What it is conceptually, depends on how you conceptualize it. The most common conceptualization of "in" is as a set operation and you cannot represent a set with array indexes.

in is defined for RedBlackTree, but it returns bool:
https://dlang.org/phobos/std_container_rbtree.html#.RedBlackTree.opBinaryRight

So aside from the complexity argument, element in arr could be defined if it returned bool, not a pointer (in order to be consistent with AAs not returning a pointer to the key). But due to time complexity it makes more sense to define index in arr.

January 02, 2022
On Saturday, 1 January 2022 at 16:40:02 UTC, Nick Treleaven wrote:
> On Wednesday, 22 December 2021 at 12:43:26 UTC, Ola Fosheim Grøstad wrote:
>> What it is conceptually, depends on how you conceptualize it. The most common conceptualization of "in" is as a set operation and you cannot represent a set with array indexes.
>
> `in` is defined for RedBlackTree, but it returns bool:
> https://dlang.org/phobos/std_container_rbtree.html#.RedBlackTree.opBinaryRight

A redblacktree is not a sequence, though; its elements are not keyed in any way.
January 02, 2022

On Wednesday, 29 December 2021 at 21:18:30 UTC, Paul Backus wrote:

>

Seems like an issue worth filing a bugzilla report about.

Probably, I don't use AAs, but I can file an issue if nobody else has already.

January 02, 2022
On Sunday, 2 January 2022 at 02:33:22 UTC, Elronnd wrote:
> A redblacktree is not a sequence, though; its elements are not keyed in any way.

Right, "in" is a set operator.
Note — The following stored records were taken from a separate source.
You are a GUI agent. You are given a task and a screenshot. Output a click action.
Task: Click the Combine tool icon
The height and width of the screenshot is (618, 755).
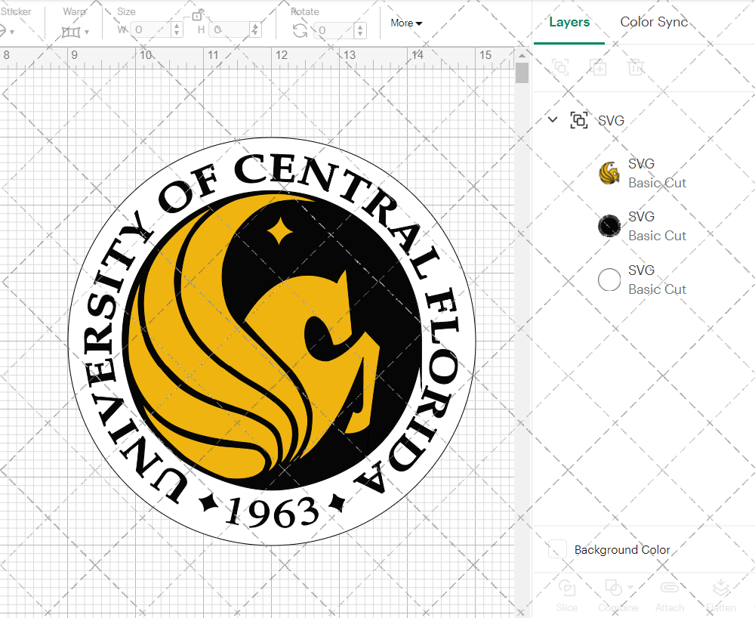[613, 588]
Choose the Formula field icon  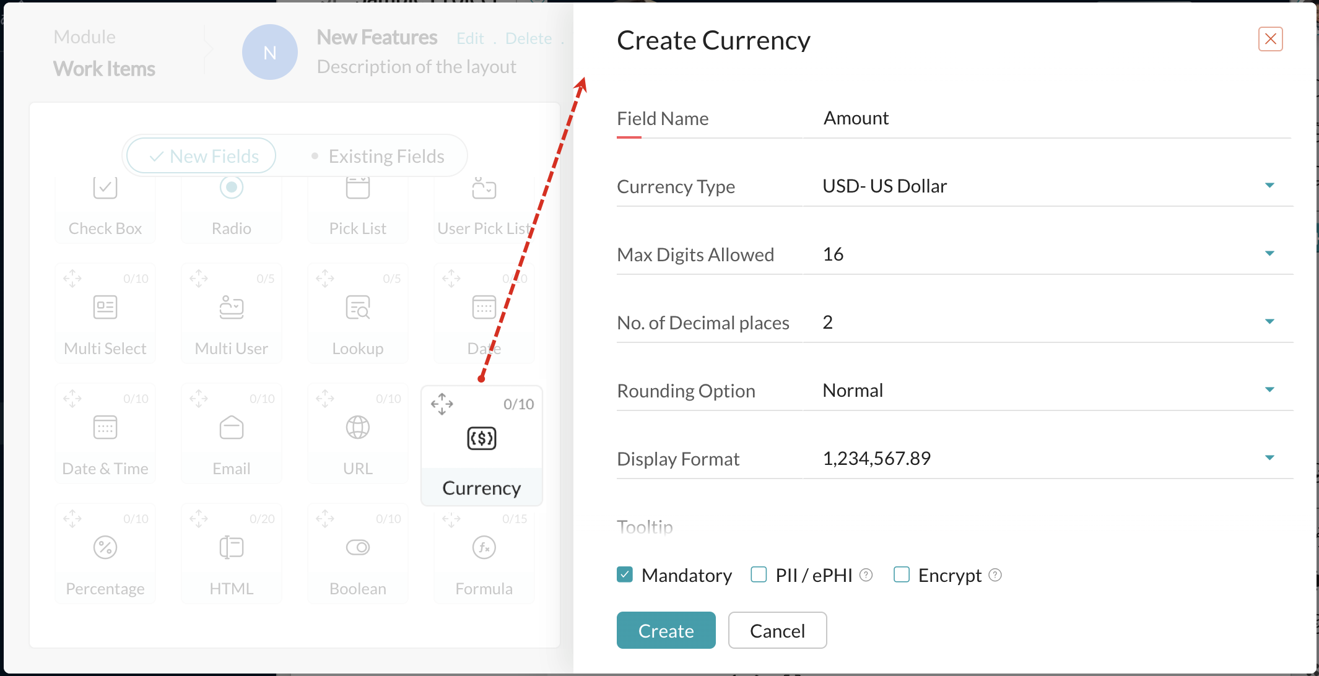484,547
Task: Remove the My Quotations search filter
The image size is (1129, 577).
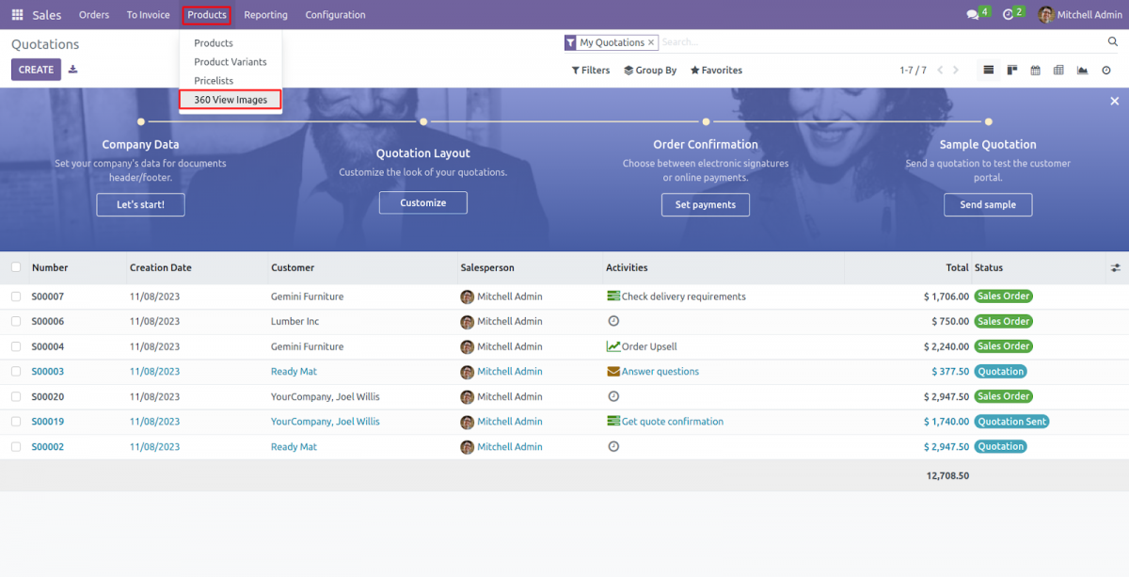Action: (x=650, y=42)
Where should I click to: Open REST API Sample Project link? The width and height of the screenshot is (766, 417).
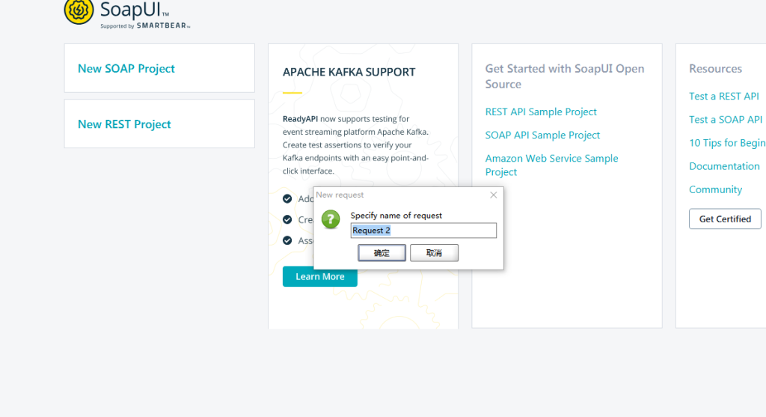(x=541, y=112)
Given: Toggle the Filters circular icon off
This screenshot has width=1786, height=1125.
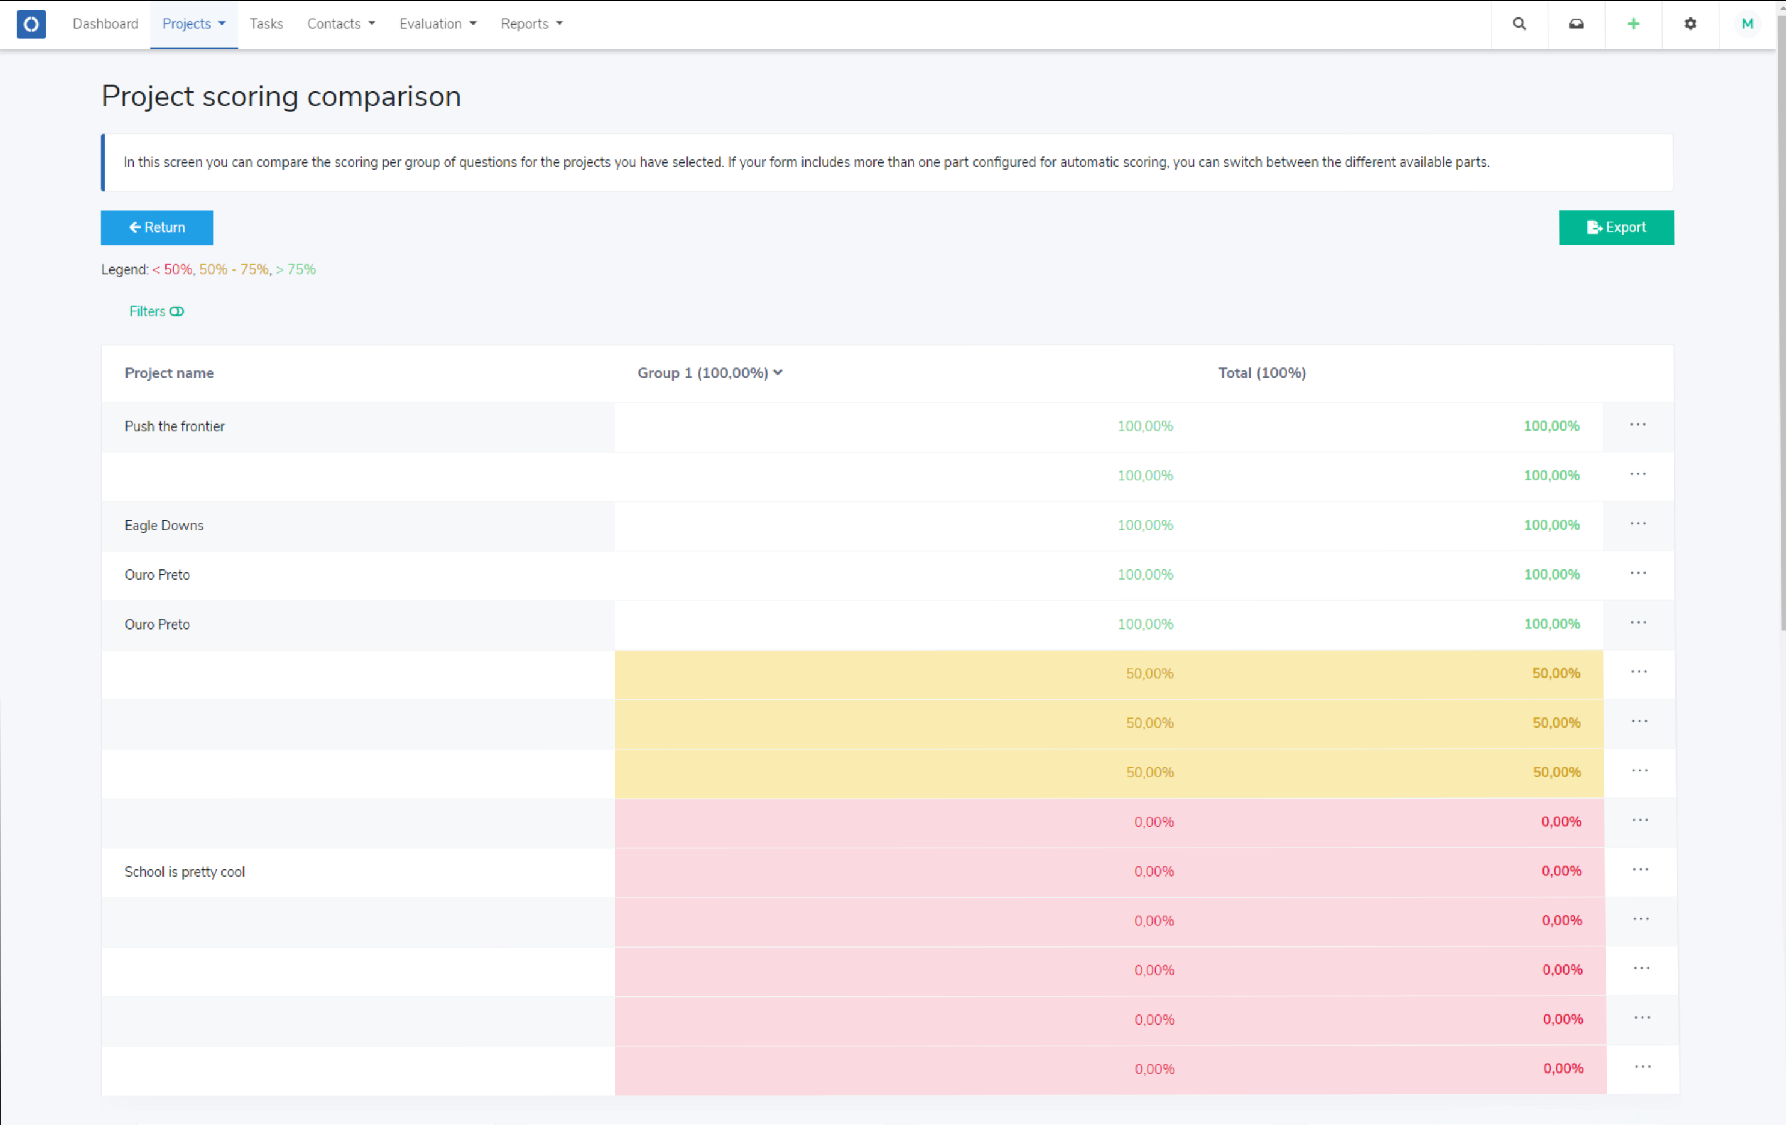Looking at the screenshot, I should 179,311.

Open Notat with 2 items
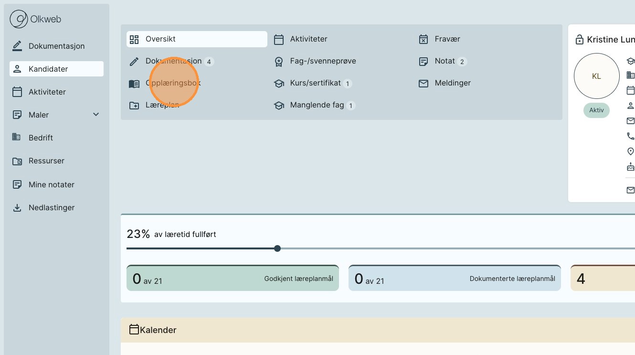tap(445, 61)
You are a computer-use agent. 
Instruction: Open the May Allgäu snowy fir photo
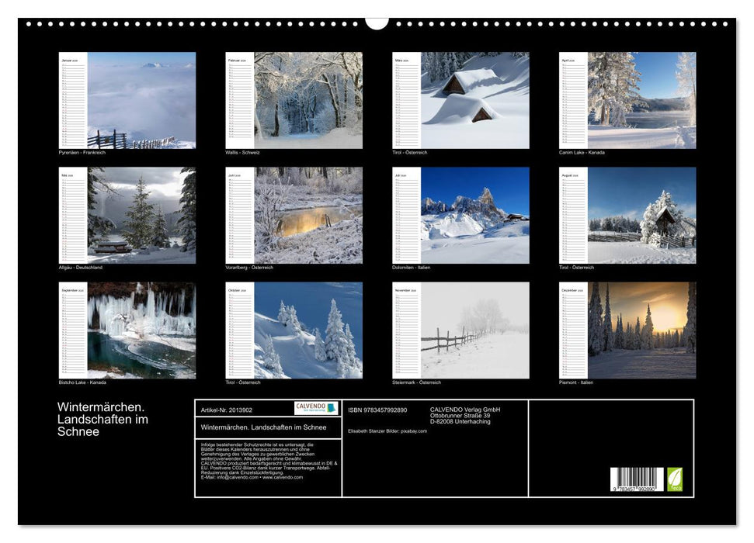click(141, 215)
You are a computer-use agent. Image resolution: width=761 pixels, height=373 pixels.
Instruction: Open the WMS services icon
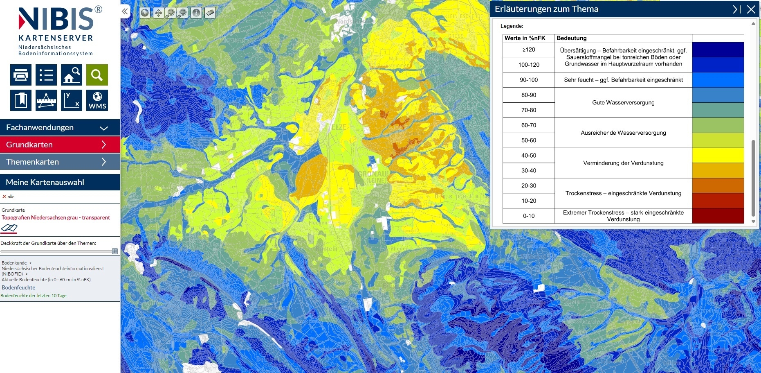click(97, 100)

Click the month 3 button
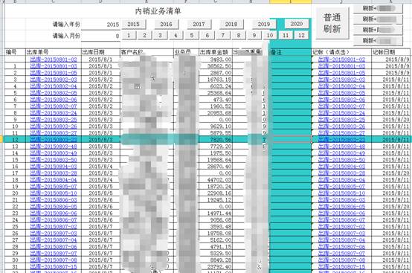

You can implement a set as a dict with null-values, then you can think of the keys as values. If you think of the ADT as the set-concept then what is a key and what is a value is a matter of interpretation. If you think of a binary tree (or rbtree) as a set, then the distinction between key and value becomes blurred.
January 03, 2022

On Tuesday, 21 December 2021 at 17:00:49 UTC, Steven Schveighoffer wrote:

>

One thing not really being discussed is that there is a difference between "some library" defining slow in operators, or slow opIndex, and dlang/Phobos doing it.

D picked the path of trying to ensure complexity consistency for in, but it's more of a stylistic rule, not necessarily a requirement.

Then maybe we in should be implemented; Have it check if you have it sorted (unless you do assumesorted template). If it is sorted naturally use BinarySearch, and if not it would probably do a linear search BUT give a warning message and file/line number so it can be fixed/traced? (Or just make it have to be Binary Search and asserts out if it isn't sorted)

As for bool vs pointer return... probably return a pointer as that can easily be tested as bool for no extra cost.